Gib aus dem Text über das Spiel „Seenot im Rettungsboot“ den Abschnitt von „Wer stimmen ab, wer“ bis einschließlich „außer Kraft setzen.“ wortgetreu wieder.

=== SEITE ===

Wer stimmen ab, wer aus dem Boot ins Wasser fällt!

 

Seenot im Rettungsboot

 

Ein basisdemokratisches Katastrophenspiel

 

Die Santa Timea sinkt und die Spieler versuchen, mit möglichst vielen ihrer eigenen Seeleute die rettenden Inseln zu erreichen, egal in welchem Boot. Ein Boot wird jede Runde weiterkommen, aber das Schicksal entscheidet nach freier und geheimer Abstimmung. Alle Katastrophen werden beraten und demokratisch abgestimmt, aber Kapitänskarten können Mehrheitsbeschlüsse außer Kraft setzen.

 

So vielversprechend fängt die Spielregel an und alle, die schon 1995 am Spielen interessiert waren, erinnern sich natürlich sofort an „Rette sich wer kann“ aus der Spielewerkstatt Walter Müller, Seenot im Rettungsboot ist die Neuauflage dieses Spiels und damit sind wir natürlich doppelt neugierig darauf. Ziel des Spieles ist es, möglichst viele seiner Seeleute auf eine rettende Insel zu bringen, und mit ihnen möglichst viele Punkte zu erreichen.

 

In der optisch sehr attraktiven Schachtel findet sich für jeden Spieler ein farbiges Boot und dazu passend 2 Steuermänner in Form großer Pöppel und 4 Matrosen als kleinere Pöppel und dazu 10 Abstimmungskarten, 7 in den Bootsfarben und drei Kapitänskarten. Spielen nur drei oder vier Spieler, bekommt jeder Spieler fünf Matrosen. Das siebte schwarze Boot gehört zunächst niemandem, es liegt neben dem Spielplan bereit, genau wie die Löcher in Form blauer Setzsteine.

 

Hier finden wir schon die ersten Abweichungen bzw. Verbesserungen gegenüber dem ursprünglichen Spiel, dort gab es für jeden Spieler eine Drehscheibe zur Abstimmung, man stellte die Bootsfarbe oder die Kapitänsmütze darauf ein. Der Baumstamm als Startspielermerkmal wurde hier durch eine schwarze Scheibe ersetzt.

=== GESPEICHERTE ZEILEN ===

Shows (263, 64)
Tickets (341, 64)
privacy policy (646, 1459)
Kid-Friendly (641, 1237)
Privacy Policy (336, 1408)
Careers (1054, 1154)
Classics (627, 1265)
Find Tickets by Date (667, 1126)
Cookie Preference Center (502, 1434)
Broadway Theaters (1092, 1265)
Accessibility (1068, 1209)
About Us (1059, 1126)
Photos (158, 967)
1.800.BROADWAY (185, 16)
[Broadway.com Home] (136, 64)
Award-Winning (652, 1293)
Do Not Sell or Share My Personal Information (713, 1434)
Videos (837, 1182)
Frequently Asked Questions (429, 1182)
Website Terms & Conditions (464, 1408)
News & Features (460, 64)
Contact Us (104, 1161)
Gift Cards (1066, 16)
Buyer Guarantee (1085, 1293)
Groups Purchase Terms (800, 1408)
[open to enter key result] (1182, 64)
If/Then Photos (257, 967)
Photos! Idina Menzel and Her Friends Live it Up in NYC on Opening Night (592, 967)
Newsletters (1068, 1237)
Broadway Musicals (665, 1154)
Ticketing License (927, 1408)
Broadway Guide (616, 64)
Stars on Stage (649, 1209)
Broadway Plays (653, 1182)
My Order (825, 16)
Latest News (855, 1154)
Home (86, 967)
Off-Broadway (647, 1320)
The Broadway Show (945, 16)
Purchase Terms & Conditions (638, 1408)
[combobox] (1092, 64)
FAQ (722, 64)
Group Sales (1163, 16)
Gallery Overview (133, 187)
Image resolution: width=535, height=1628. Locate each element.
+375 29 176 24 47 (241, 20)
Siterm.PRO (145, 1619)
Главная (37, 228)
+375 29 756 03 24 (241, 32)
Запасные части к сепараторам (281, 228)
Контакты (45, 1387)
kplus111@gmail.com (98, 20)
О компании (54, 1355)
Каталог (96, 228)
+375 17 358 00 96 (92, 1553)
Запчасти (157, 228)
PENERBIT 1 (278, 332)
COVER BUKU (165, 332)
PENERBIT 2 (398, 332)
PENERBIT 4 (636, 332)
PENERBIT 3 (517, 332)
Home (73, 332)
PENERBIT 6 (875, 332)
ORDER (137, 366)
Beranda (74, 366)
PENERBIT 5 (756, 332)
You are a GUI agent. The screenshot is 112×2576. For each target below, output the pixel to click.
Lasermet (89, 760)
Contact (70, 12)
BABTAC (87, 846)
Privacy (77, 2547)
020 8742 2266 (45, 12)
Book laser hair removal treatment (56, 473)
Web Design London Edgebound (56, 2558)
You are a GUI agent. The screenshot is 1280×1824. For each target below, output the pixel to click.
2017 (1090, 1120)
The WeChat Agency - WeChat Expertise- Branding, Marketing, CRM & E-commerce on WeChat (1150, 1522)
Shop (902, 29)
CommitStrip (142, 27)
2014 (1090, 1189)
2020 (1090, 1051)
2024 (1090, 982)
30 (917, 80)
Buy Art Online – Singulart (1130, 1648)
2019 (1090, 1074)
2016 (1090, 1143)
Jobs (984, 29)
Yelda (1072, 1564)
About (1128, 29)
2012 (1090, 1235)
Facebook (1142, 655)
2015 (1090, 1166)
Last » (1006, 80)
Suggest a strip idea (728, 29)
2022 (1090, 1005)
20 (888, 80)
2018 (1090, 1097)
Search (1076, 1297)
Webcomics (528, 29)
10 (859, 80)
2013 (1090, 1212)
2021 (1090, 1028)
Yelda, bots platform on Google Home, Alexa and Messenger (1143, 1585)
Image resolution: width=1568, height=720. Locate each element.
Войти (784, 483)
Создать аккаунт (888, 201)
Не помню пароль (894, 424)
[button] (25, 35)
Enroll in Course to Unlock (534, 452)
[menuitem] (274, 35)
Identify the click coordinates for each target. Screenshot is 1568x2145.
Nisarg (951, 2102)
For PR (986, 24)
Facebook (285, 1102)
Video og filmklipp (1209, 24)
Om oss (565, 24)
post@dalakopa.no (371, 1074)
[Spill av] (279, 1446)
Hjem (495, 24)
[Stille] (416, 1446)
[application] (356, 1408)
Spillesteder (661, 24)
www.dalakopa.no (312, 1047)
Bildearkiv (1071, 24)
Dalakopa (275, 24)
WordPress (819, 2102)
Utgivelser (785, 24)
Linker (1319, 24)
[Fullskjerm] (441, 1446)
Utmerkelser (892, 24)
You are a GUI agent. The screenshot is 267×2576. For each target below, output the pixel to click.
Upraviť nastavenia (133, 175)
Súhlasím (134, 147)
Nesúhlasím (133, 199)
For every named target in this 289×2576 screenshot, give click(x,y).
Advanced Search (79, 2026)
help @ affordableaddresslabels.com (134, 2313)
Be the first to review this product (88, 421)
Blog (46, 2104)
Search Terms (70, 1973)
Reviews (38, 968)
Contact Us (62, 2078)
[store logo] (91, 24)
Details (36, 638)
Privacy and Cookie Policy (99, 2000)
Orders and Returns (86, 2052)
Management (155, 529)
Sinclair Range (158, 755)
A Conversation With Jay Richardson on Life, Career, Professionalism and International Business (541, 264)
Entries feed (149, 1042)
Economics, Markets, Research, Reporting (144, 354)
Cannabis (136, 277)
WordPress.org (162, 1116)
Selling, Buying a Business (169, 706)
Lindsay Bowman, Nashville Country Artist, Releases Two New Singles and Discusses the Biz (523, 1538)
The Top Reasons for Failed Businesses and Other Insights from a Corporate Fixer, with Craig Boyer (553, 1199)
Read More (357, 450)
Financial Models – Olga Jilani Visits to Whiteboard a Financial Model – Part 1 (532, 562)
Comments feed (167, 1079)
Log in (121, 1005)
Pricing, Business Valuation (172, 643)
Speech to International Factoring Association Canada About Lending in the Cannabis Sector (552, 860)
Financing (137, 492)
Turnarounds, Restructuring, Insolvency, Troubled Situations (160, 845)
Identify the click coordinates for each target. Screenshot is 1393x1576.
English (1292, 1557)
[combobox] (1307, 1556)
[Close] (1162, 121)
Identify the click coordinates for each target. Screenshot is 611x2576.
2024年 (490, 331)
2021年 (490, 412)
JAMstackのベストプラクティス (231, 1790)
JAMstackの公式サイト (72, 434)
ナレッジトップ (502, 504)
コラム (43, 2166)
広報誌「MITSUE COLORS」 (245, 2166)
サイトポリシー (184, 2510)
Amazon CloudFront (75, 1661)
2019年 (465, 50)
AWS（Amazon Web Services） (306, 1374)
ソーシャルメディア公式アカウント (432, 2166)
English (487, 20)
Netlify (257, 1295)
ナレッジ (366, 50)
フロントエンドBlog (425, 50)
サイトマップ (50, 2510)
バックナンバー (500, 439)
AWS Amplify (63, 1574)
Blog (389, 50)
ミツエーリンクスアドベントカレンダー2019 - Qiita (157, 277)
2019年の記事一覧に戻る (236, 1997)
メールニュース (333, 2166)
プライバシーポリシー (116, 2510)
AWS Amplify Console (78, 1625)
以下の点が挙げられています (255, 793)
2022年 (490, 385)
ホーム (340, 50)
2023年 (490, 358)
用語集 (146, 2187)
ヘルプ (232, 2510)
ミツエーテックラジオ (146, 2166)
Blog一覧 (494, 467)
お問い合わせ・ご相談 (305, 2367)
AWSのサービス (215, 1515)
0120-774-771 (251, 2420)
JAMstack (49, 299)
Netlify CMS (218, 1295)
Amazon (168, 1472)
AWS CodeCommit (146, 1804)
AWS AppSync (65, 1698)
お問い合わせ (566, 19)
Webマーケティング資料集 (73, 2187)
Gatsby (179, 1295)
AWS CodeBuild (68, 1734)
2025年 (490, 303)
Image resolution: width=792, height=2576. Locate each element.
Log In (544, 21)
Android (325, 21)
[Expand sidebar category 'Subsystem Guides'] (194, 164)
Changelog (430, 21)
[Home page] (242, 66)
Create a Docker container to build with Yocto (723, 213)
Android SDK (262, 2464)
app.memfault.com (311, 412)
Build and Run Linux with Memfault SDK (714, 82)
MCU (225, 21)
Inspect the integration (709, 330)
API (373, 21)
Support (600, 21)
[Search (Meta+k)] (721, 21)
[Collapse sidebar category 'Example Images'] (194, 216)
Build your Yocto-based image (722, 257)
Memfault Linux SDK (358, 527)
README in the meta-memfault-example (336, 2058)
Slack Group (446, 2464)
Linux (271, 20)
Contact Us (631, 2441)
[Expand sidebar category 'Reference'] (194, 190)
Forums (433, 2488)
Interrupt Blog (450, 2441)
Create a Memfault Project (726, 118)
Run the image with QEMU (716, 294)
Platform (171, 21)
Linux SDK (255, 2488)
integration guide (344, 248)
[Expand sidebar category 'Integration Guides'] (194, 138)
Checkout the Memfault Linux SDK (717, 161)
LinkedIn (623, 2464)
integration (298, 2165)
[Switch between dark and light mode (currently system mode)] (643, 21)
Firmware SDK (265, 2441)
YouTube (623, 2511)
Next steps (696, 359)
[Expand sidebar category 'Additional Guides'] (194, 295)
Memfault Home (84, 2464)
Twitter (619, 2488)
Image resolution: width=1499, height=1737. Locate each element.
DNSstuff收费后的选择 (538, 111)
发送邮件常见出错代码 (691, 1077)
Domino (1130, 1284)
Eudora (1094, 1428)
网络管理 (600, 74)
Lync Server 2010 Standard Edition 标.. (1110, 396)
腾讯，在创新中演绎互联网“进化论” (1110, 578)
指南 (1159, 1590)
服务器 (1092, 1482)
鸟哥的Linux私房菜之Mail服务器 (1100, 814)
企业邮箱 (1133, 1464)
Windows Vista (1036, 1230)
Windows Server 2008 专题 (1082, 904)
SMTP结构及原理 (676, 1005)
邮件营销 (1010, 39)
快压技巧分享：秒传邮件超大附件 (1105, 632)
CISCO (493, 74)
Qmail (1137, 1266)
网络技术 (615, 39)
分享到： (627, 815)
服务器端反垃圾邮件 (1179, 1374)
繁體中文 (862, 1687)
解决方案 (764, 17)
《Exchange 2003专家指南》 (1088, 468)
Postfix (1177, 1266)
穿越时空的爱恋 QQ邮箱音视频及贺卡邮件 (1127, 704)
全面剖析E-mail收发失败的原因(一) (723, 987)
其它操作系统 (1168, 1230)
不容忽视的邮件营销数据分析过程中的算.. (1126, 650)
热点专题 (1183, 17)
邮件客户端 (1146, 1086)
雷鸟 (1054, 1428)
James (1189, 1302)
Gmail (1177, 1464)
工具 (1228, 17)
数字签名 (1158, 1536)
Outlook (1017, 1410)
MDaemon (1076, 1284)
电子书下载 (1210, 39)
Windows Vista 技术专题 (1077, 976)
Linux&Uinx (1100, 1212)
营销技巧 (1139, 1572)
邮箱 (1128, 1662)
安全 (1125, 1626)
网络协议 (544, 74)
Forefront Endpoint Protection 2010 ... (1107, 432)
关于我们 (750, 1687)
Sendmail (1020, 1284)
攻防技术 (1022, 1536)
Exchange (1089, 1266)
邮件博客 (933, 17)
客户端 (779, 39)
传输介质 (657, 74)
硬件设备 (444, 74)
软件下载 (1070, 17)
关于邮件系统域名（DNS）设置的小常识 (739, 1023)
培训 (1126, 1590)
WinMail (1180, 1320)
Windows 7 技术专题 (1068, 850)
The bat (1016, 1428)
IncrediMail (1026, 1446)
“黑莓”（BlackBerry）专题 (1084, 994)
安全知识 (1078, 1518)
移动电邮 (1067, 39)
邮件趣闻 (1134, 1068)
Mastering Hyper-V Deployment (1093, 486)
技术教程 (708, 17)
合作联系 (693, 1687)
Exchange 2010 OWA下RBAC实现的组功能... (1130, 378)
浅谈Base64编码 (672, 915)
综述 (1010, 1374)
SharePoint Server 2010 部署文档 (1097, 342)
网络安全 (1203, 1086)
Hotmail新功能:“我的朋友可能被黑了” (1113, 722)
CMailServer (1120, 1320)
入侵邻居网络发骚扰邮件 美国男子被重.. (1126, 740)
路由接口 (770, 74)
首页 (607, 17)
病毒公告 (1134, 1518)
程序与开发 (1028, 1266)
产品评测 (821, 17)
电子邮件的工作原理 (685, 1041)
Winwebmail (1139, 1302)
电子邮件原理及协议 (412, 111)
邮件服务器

===

* **SCHRIFTLICHE ANTWORT**
Wer stimmen ab, wer aus dem Boot ins Wasser fällt!

 

Seenot im Rettungsboot

 

Ein basisdemokratisches Katastrophenspiel

 

Die Santa Timea sinkt und die Spieler versuchen, mit möglichst vielen ihrer eigenen Seeleute die rettenden Inseln zu erreichen, egal in welchem Boot. Ein Boot wird jede Runde weiterkommen, aber das Schicksal entscheidet nach freier und geheimer Abstimmung. Alle Katastrophen werden beraten und demokratisch abgestimmt, aber Kapitänskarten können Mehrheitsbeschlüsse außer Kraft setzen.